- What to work on -
1) Reproduce the stretch of the article on Suluhu's two years in office from "On March 19, 2023 Samia" through "in financial services.", renaming "Generation Equality Forum" to "Generation Equality Summit".
2) Answer these from the article on Suluhu's two years in office:
(a) On what date did Samia Suluhu mark her second anniversary as President?
(b) Which ministry did she create to oversee the empowerment of women and girls?
(c) Who represented her at the 2021 Generation Equality Forum in Paris?

- Source extract -
----

Suluhu's two years in office through the gender lens

Tanzania's President Samia Suluhu Hassan. She made history in 2021 when she was sworn in as Tanzania’s first female President and on March 19, 2023, marked her second anniversary in office.

Photo credit: File I Nation Media Group

What you need to know:

  • For the past two years, she has made efforts towards advancing gender equality. 
  • For instance, she created the Ministry of Community Development, Gender, Women and Special Groups to oversee empowerment of women and girls.

On March 19, 2023 Samia Suluhu marked her second anniversary as President of Tanzania.

For the past two years, she has made efforts towards advancing gender equality. For instance, she created the Ministry of Community Development, Gender, Women and Special Groups to oversee empowerment of women and girls.

In 2021, during the Generation Equality Forum held in Paris, France, President Suluhu committed to various gender-responsive programmes. Ms Suluhu, who was then represented by Vice-President Philip Mpango, said her administration would adopt innovative approaches, such as electronic payment platforms, virtual savings and credit supply platforms, to enhance inclusion of women in financial services.

----

- Information given -
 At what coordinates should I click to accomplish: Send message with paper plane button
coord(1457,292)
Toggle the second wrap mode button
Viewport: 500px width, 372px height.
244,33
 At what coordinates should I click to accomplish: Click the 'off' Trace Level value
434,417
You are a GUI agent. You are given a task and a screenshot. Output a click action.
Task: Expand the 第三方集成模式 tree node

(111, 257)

----

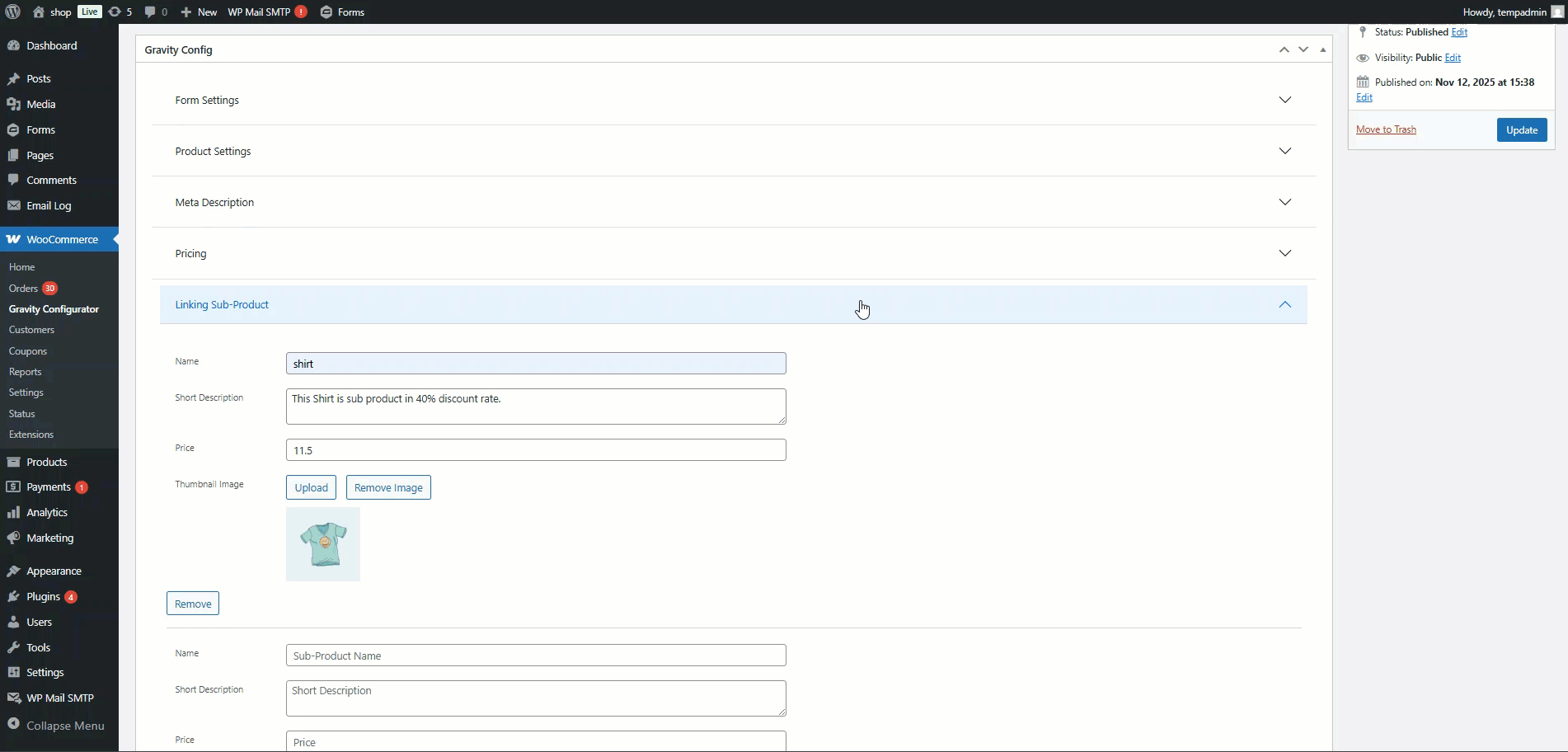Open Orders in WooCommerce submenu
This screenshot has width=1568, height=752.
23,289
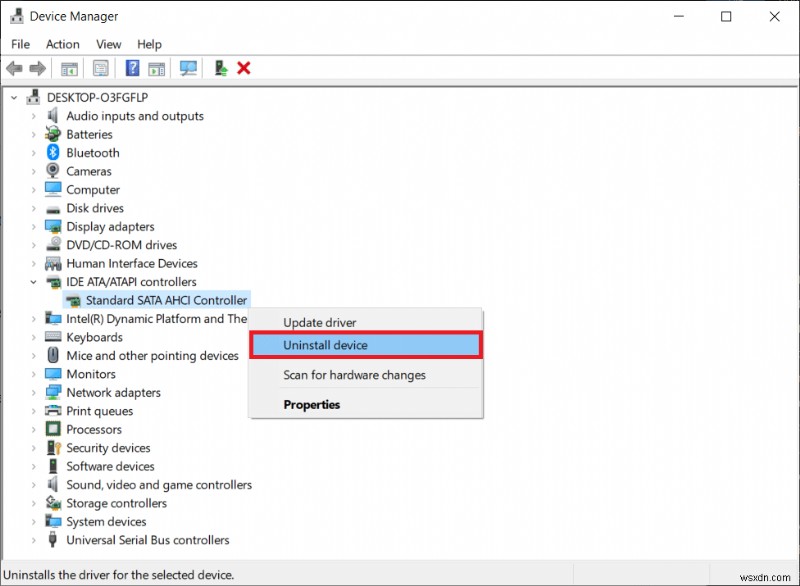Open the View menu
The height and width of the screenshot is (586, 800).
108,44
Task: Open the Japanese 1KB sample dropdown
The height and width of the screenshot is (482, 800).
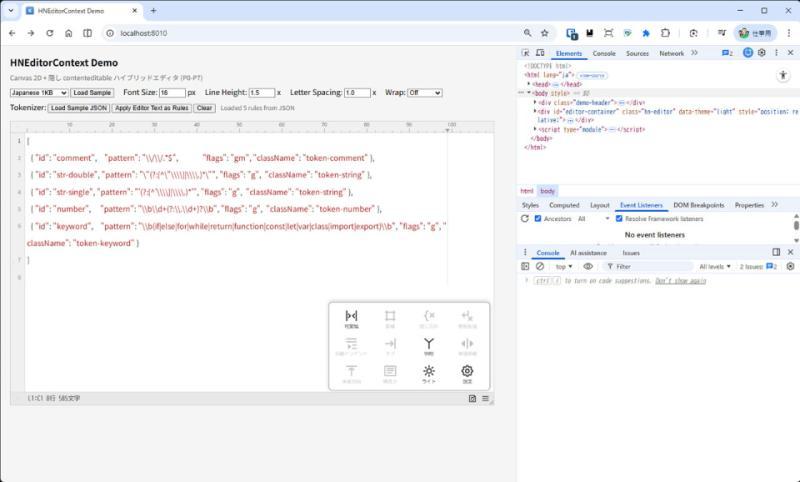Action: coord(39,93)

----

- Per-task answers -
1)
On March 19, 2023 Samia Suluhu marked her second anniversary as President of Tanzania.

For the past two years, she has made efforts towards advancing gender equality. For instance, she created the Ministry of Community Development, Gender, Women and Special Groups to oversee empowerment of women and girls.

In 2021, during the Generation Equality Summit held in Paris, France, President Suluhu committed to various gender-responsive programmes. Ms Suluhu, who was then represented by Vice-President Philip Mpango, said her administration would adopt innovative approaches, such as electronic payment platforms, virtual savings and credit supply platforms, to enhance inclusion of women in financial services.

2)
(a) March 19, 2023
(b) The Ministry of Community Development, Gender, Women and Special Groups
(c) Vice-President Philip Mpango